■ Try it ■
Could you repeat the whole listing below exactly as it stands?

■ Available data ■
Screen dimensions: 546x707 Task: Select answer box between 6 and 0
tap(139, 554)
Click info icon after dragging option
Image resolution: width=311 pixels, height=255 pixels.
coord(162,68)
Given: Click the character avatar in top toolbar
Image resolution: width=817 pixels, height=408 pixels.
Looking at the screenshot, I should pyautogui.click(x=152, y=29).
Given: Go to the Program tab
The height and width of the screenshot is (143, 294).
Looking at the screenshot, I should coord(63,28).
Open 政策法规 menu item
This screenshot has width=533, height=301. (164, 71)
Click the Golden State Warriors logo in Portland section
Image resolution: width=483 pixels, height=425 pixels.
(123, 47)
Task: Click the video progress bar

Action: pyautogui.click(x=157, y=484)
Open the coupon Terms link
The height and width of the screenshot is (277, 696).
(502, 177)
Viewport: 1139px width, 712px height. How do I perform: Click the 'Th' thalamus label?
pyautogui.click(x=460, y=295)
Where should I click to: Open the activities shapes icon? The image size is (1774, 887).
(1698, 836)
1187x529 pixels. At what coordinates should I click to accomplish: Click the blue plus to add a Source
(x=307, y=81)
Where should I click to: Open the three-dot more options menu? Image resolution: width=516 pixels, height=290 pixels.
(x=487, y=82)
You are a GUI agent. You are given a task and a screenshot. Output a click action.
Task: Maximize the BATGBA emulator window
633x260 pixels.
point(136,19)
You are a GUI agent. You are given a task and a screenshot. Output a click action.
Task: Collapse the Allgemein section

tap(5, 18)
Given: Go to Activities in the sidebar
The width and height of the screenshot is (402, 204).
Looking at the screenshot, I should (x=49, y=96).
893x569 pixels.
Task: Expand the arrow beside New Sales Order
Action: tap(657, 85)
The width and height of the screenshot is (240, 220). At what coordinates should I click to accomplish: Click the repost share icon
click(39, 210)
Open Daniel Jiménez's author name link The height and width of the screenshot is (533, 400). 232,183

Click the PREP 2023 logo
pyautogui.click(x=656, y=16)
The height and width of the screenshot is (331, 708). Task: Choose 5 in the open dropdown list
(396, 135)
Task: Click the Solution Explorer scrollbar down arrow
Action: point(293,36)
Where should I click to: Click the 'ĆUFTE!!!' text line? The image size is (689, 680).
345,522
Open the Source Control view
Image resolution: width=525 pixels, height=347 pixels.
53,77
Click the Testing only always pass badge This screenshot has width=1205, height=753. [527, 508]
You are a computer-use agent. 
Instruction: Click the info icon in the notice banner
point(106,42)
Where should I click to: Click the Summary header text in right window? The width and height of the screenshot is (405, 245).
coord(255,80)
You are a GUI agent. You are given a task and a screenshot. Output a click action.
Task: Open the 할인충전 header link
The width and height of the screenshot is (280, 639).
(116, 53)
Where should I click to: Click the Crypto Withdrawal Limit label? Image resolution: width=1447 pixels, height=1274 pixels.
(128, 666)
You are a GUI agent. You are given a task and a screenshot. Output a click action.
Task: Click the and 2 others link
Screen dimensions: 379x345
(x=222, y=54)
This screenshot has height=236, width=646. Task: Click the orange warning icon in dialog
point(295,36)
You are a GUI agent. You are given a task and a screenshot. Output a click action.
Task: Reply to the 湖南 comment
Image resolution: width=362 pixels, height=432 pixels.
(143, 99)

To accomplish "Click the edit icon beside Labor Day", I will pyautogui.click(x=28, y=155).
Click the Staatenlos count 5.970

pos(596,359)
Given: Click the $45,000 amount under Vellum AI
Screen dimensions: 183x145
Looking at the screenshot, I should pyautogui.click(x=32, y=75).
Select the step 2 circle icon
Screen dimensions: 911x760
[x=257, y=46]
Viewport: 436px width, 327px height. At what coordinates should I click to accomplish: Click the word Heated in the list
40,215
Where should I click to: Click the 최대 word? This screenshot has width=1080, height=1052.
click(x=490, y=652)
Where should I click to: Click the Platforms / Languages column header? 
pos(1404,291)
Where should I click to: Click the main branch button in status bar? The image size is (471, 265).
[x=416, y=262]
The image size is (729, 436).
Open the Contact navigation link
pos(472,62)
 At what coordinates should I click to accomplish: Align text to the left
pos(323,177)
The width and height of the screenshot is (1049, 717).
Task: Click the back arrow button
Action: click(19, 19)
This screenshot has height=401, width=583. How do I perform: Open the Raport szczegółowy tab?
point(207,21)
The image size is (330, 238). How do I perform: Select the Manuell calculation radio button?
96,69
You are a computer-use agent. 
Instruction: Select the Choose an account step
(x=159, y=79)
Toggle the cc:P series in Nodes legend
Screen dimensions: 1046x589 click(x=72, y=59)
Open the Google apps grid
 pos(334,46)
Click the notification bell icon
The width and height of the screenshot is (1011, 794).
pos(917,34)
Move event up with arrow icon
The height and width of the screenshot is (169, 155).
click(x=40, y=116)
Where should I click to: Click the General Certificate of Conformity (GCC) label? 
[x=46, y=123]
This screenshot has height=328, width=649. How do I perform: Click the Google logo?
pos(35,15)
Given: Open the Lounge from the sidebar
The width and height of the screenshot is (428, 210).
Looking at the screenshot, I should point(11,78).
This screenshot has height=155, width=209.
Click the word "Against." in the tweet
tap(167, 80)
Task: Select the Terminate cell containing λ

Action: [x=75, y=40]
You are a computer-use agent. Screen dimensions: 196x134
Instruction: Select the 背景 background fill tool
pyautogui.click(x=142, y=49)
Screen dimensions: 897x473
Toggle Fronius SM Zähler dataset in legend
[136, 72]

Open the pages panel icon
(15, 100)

■ Result of the exercise ■
Screen dimensions: 546x707 Task: Select answer box between 6 and 0
tap(139, 554)
Click info icon after dragging option
Image resolution: width=311 pixels, height=255 pixels.
coord(162,68)
Given: Click the character avatar in top toolbar
Image resolution: width=817 pixels, height=408 pixels.
Looking at the screenshot, I should pyautogui.click(x=152, y=29).
Given: Go to the Program tab
The height and width of the screenshot is (143, 294).
Looking at the screenshot, I should coord(63,28).
Open 政策法规 menu item
This screenshot has width=533, height=301. (164, 71)
Click the Golden State Warriors logo in Portland section
Image resolution: width=483 pixels, height=425 pixels.
(123, 47)
Task: Click the video progress bar

Action: pyautogui.click(x=157, y=484)
Open the coupon Terms link
The height and width of the screenshot is (277, 696).
(502, 177)
Viewport: 1139px width, 712px height. How do I perform: Click the 'Th' thalamus label?
pyautogui.click(x=460, y=295)
Where should I click to: Open the activities shapes icon? The image size is (1774, 887).
(1698, 836)
1187x529 pixels. At what coordinates should I click to accomplish: Click the blue plus to add a Source
(x=307, y=81)
Where should I click to: Open the three-dot more options menu? Image resolution: width=516 pixels, height=290 pixels.
(x=487, y=82)
You are a GUI agent. You are given a task and a screenshot. Output a click action.
Task: Maximize the BATGBA emulator window
633x260 pixels.
point(136,19)
You are a GUI agent. You are given a task and a screenshot. Output a click action.
Task: Collapse the Allgemein section

tap(5, 18)
Given: Go to Activities in the sidebar
The width and height of the screenshot is (402, 204).
Looking at the screenshot, I should (x=49, y=96).
893x569 pixels.
Task: Expand the arrow beside New Sales Order
Action: tap(657, 85)
The width and height of the screenshot is (240, 220). At what coordinates should I click to accomplish: Click the repost share icon
click(39, 210)
Open Daniel Jiménez's author name link The height and width of the screenshot is (533, 400). 232,183

Click the PREP 2023 logo
pyautogui.click(x=656, y=16)
The height and width of the screenshot is (331, 708). Task: Choose 5 in the open dropdown list
(396, 135)
Task: Click the Solution Explorer scrollbar down arrow
Action: point(293,36)
Where should I click to: Click the 'ĆUFTE!!!' text line? The image size is (689, 680).
345,522
Open the Source Control view
Image resolution: width=525 pixels, height=347 pixels.
53,77
Click the Testing only always pass badge This screenshot has width=1205, height=753. [527, 508]
You are a computer-use agent. 
Instruction: Click the info icon in the notice banner
point(106,42)
Where should I click to: Click the Summary header text in right window? The width and height of the screenshot is (405, 245).
coord(255,80)
You are a GUI agent. You are given a task and a screenshot. Output a click action.
Task: Open the 할인충전 header link
The width and height of the screenshot is (280, 639).
(116, 53)
Where should I click to: Click the Crypto Withdrawal Limit label? Image resolution: width=1447 pixels, height=1274 pixels.
(128, 666)
You are a GUI agent. You are given a task and a screenshot. Output a click action.
Task: Click the and 2 others link
Screen dimensions: 379x345
(x=222, y=54)
This screenshot has height=236, width=646. Task: Click the orange warning icon in dialog
point(295,36)
You are a GUI agent. You are given a task and a screenshot. Output a click action.
Task: Reply to the 湖南 comment
Image resolution: width=362 pixels, height=432 pixels.
(143, 99)

To accomplish "Click the edit icon beside Labor Day", I will pyautogui.click(x=28, y=155).
Click the Staatenlos count 5.970

pos(596,359)
Given: Click the $45,000 amount under Vellum AI
Screen dimensions: 183x145
Looking at the screenshot, I should pyautogui.click(x=32, y=75).
Select the step 2 circle icon
Screen dimensions: 911x760
[x=257, y=46]
Viewport: 436px width, 327px height. At what coordinates should I click to accomplish: Click the word Heated in the list
40,215
Where should I click to: Click the 최대 word? This screenshot has width=1080, height=1052.
click(x=490, y=652)
Where should I click to: Click the Platforms / Languages column header? 
pos(1404,291)
Where should I click to: Click the main branch button in status bar? The image size is (471, 265).
[x=416, y=262]
The image size is (729, 436).
Open the Contact navigation link
pos(472,62)
 At what coordinates should I click to accomplish: Align text to the left
pos(323,177)
The width and height of the screenshot is (1049, 717).
Task: Click the back arrow button
Action: click(19, 19)
This screenshot has height=401, width=583. How do I perform: Open the Raport szczegółowy tab?
point(207,21)
The image size is (330, 238). How do I perform: Select the Manuell calculation radio button?
96,69
You are a computer-use agent. 
Instruction: Select the Choose an account step
(x=159, y=79)
Toggle the cc:P series in Nodes legend
Screen dimensions: 1046x589 click(x=72, y=59)
Open the Google apps grid
 pos(334,46)
Click the notification bell icon
The width and height of the screenshot is (1011, 794).
pos(917,34)
Move event up with arrow icon
The height and width of the screenshot is (169, 155).
click(x=40, y=116)
Where should I click to: Click the General Certificate of Conformity (GCC) label? 
[x=46, y=123]
This screenshot has height=328, width=649. How do I perform: Click the Google logo?
pos(35,15)
Given: Open the Lounge from the sidebar
The width and height of the screenshot is (428, 210).
Looking at the screenshot, I should point(11,78).
This screenshot has height=155, width=209.
Click the word "Against." in the tweet
tap(167, 80)
Task: Select the Terminate cell containing λ

Action: [x=75, y=40]
You are a computer-use agent. Screen dimensions: 196x134
Instruction: Select the 背景 background fill tool
pyautogui.click(x=142, y=49)
Screen dimensions: 897x473
Toggle Fronius SM Zähler dataset in legend
[136, 72]

Open the pages panel icon
(15, 100)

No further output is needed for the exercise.